Il a fallu la disparition d’Ahmedou Ould Abdel Aziz, frère aîné du président Mohamed Ould Abdel Aziz, décédé à Paris lundi 14 avril 2013, pour que toute la Mauritanie, si divisée ces derniers temps, se retrouvent réunis autour d’un deuil. A voir le président le plus diffamé de la Mauritanie, drapé dans un accoutrement digne d’un manant, serrer les mains sans discontinuer, l’observateur le plus teigneux ne peut que reconnaître aux morts leur pouvoir immatériel sur les vivants. Des milliers de mains, noires, blanches, rosâtres, parfumées, poussiéreuses, sales ou propres, ont serré celles de Mohamed Ould Abdel Aziz. Ces mains n’avaient pas d’idées, ni d’opinions politiques. Elles n’étaient que compassion, cherchant vainement à gommer, l’instant d’un serrement, la vénalité des querelles humaines face au destin tragique et éphémère de la vie.
Alors qu’il y a deux jours, ils l’accusaient de toutes les magouilles du monde, le vouant aux gémonies et aux tribunaux de l’histoire pour ses implications réelles ou supposées dans des trafics illicites, tous les leaders de l’opposition la plus radicale, défilaient au domicile de la famille du défunt Ahmedou Ould Abdel Aziz où son frère de président recevait les condoléances. Ainsi, ce sont tous les leaders de la COD qui défileront, serrant la main de leur principal adversaire politique, lui murmurant d’inaudibles condoléances. Ahmed Ould Daddah, Mohamed Gemil Mansour, et même le président de l’Initiative de résurgence du mouvement abolitionniste (IRA), Birame Ould Dah Ould Abeid, dont l’arrivée était la moins attendue. Mohamed Ould Maouloud, leader du parti UFP que Mohamed Ould Abdel Aziz exècre tout en affublant sa formation politique du titre des « kadihines » s’est contenté de lui transmettre ses condoléances, n’ayant pas pu faire le déplacement à cause du décès de sa propre mort. Le président Ould Abdel Aziz lui dépêchera en retour deux émissaires pour lui présenter sa compassion.

Données:
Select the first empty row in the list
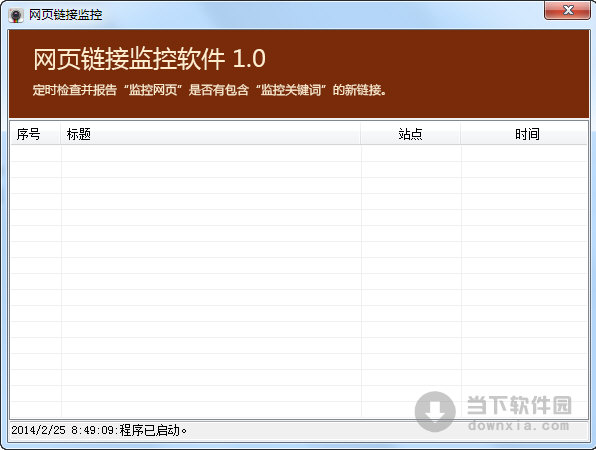The height and width of the screenshot is (450, 596). click(299, 154)
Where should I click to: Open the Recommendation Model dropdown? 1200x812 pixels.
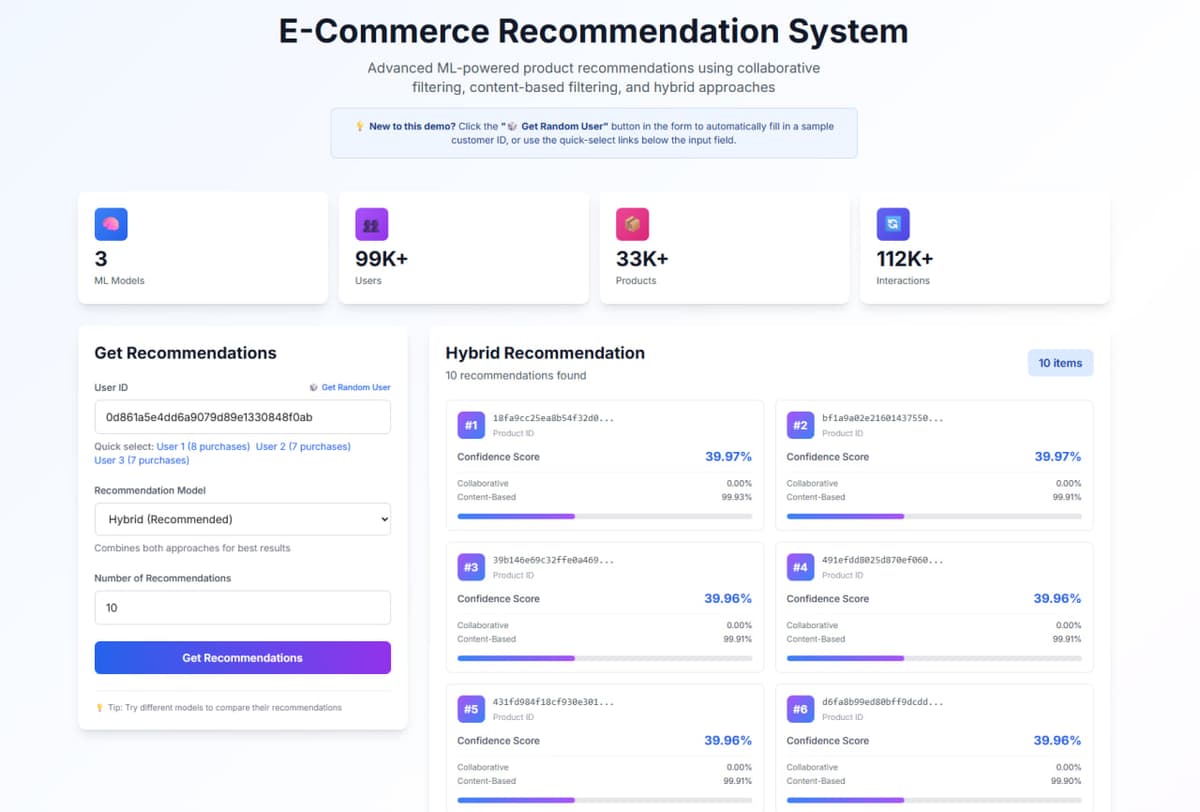click(242, 519)
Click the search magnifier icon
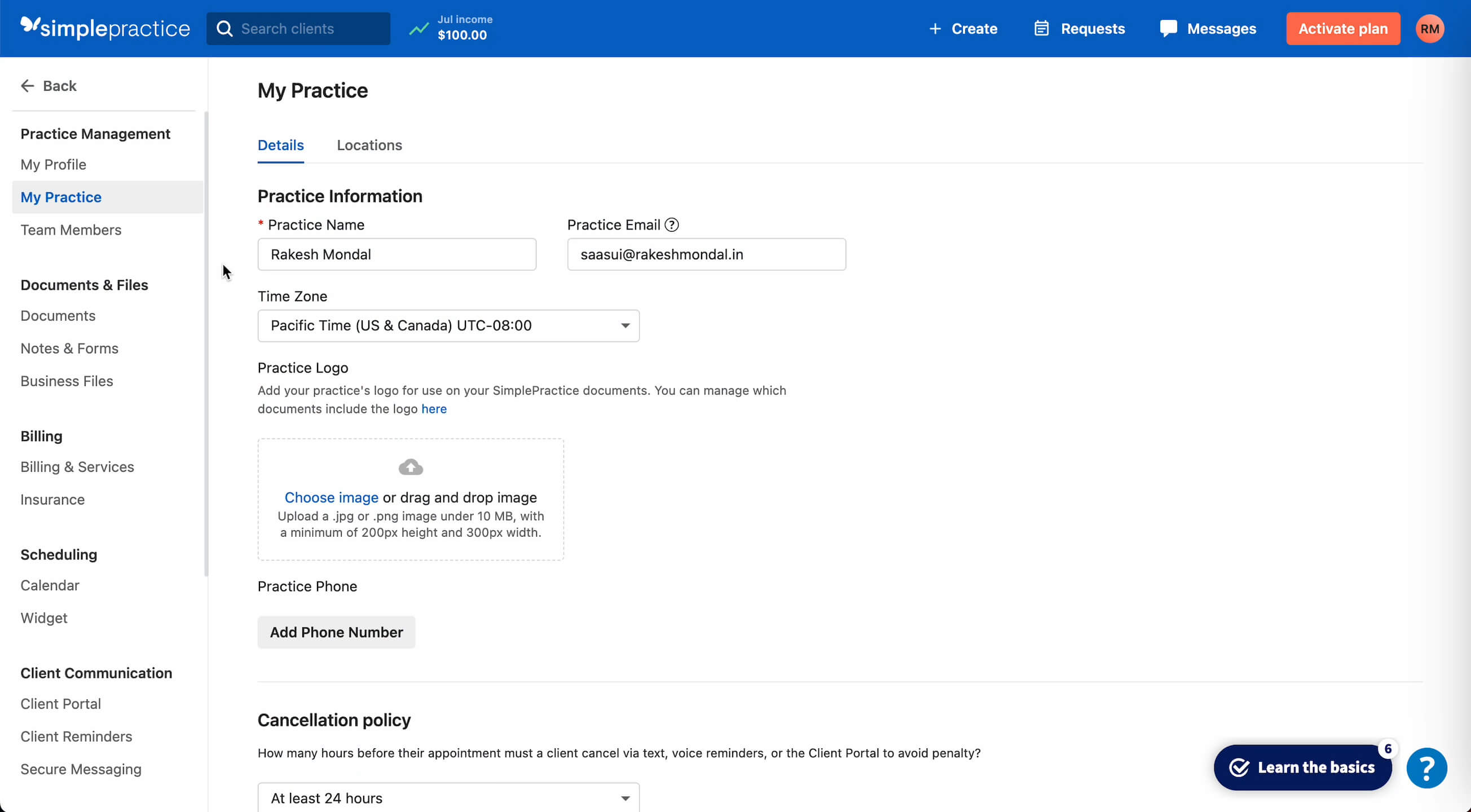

Exercice à traiter: Renvoyez mot pour mot le passage de l'article sur le deuil du frère du président mauritanien, de « Il a fallu la » à « éphémère de la vie. ».

Réponse ci-dessous:
Il a fallu la disparition d’Ahmedou Ould Abdel Aziz, frère aîné du président Mohamed Ould Abdel Aziz, décédé à Paris lundi 14 avril 2013, pour que toute la Mauritanie, si divisée ces derniers temps, se retrouvent réunis autour d’un deuil. A voir le président le plus diffamé de la Mauritanie, drapé dans un accoutrement digne d’un manant, serrer les mains sans discontinuer, l’observateur le plus teigneux ne peut que reconnaître aux morts leur pouvoir immatériel sur les vivants. Des milliers de mains, noires, blanches, rosâtres, parfumées, poussiéreuses, sales ou propres, ont serré celles de Mohamed Ould Abdel Aziz. Ces mains n’avaient pas d’idées, ni d’opinions politiques. Elles n’étaient que compassion, cherchant vainement à gommer, l’instant d’un serrement, la vénalité des querelles humaines face au destin tragique et éphémère de la vie.